Quels sont vos objectifs personnels d’ici à la fin de saison ?
Pour moi, l’idée, c’est d’essayer de terminer le mieux possible. En beauté (avec un titre, ndlr), ce serait incroyable. Terminer comme j’ai démarré (*) serait aussi une belle récompense. Je prendrai ce qu’il y a à prendre, j’ai conscience que le groupe tourne bien, mais je veux me donner à 100 % pour faire partie de cette équipe.
« Je souhaite encore poursuivre ma carrière de joueur »
À 33 ans, quelle est la suite pour vous ?
Je souhaite encore poursuivre ma carrière de joueur pour encore au moins deux saisons.
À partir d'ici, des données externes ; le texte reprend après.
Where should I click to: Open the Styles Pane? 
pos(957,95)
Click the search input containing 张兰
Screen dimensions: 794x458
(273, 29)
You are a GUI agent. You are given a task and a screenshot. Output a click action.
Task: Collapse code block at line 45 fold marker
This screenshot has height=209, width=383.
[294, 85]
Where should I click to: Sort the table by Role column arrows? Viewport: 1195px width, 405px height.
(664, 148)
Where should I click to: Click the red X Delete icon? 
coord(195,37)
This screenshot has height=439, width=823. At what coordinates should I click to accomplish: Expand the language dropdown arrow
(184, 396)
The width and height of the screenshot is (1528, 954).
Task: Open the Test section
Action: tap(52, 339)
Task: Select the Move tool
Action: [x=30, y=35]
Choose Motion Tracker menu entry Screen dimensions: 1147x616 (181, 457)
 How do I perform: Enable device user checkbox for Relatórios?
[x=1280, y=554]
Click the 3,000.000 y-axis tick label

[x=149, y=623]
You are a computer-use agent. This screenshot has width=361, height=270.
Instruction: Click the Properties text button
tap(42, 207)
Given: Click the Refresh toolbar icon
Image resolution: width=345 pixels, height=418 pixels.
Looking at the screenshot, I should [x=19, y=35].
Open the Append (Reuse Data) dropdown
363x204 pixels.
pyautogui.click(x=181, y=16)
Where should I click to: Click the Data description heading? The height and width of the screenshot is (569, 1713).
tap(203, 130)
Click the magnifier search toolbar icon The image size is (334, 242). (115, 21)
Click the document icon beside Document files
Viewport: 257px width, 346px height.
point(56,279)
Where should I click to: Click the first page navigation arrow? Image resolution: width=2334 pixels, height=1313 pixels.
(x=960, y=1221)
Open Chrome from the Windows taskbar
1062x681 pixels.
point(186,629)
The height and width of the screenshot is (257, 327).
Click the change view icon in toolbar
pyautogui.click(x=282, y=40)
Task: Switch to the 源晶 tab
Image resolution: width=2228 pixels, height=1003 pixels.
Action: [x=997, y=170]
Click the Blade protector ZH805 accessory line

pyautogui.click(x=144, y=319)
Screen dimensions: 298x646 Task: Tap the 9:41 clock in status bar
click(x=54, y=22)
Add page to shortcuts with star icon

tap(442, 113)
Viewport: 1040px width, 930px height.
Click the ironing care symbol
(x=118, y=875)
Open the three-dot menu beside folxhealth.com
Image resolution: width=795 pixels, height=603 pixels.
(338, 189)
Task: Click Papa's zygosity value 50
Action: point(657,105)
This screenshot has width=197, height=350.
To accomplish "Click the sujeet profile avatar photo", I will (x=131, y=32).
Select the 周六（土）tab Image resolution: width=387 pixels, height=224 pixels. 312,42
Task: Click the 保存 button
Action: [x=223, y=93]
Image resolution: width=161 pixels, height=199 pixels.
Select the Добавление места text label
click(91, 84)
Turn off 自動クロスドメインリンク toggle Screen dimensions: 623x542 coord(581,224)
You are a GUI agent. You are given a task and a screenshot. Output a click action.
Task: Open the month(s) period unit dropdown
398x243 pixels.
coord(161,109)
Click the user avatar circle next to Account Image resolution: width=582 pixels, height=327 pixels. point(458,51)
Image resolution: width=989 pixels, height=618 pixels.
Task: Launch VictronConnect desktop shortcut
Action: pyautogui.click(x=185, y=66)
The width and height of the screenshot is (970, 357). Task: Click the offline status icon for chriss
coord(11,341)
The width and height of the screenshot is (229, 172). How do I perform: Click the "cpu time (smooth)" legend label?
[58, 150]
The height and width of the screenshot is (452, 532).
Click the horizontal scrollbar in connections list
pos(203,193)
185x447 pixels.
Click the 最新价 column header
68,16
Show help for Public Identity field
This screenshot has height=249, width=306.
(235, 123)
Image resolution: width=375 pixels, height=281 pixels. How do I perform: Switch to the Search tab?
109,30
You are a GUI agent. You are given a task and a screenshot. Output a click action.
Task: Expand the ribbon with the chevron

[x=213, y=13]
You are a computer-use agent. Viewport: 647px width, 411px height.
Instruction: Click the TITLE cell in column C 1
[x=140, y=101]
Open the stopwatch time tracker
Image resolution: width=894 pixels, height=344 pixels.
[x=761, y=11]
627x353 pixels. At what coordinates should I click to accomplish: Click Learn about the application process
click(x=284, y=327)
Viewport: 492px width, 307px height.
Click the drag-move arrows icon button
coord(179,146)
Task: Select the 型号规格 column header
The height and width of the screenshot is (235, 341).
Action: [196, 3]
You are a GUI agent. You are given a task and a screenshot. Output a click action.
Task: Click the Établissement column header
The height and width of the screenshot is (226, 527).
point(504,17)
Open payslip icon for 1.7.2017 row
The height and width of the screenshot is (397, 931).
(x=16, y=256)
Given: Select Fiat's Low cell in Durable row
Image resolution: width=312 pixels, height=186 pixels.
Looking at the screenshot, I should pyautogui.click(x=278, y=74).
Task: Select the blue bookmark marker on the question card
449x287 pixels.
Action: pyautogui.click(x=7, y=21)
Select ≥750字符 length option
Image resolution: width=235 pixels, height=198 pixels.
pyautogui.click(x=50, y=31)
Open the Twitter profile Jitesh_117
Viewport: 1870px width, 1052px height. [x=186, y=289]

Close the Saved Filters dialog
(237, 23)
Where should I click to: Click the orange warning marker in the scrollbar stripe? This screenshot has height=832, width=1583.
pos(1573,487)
Après, ce seront la tête et le corps qui décideront, mais pour l’instant je n’ai pas envie que ça s’arrête. J’étudie actuellement plusieurs pistes de travail, mais pour l’instant, rien n’est fixé.
Quel genre de projet recherchez-vous ? Top 14, Pro D2, à l’étranger comme Rabah Slimani ?
Les trois options sont ouvertes.
Et votre après carrière, vous y pensez déjà vous qui êtes titulaire d’une licence d’Histoire ?
Je ne pense pas avoir les capacités de reprendre l’Histoire (rires). Mais j’essaie de préparer la suite oui, même s’il va falloir que je me forme. Pour l’instant, je n’ai rien arrêté. Pourquoi pas rester dans le rugby, mais pas dans l’entraînement, plutôt dans la gestion de club. Ou alors, tout autre chose, me lancer dans la restauration.
(*) Si Etienne Falgoux a débuté en professionnel lors de la saison 2013-2014, il considère que sa première saison pleine est celle du titre en 2016-2017.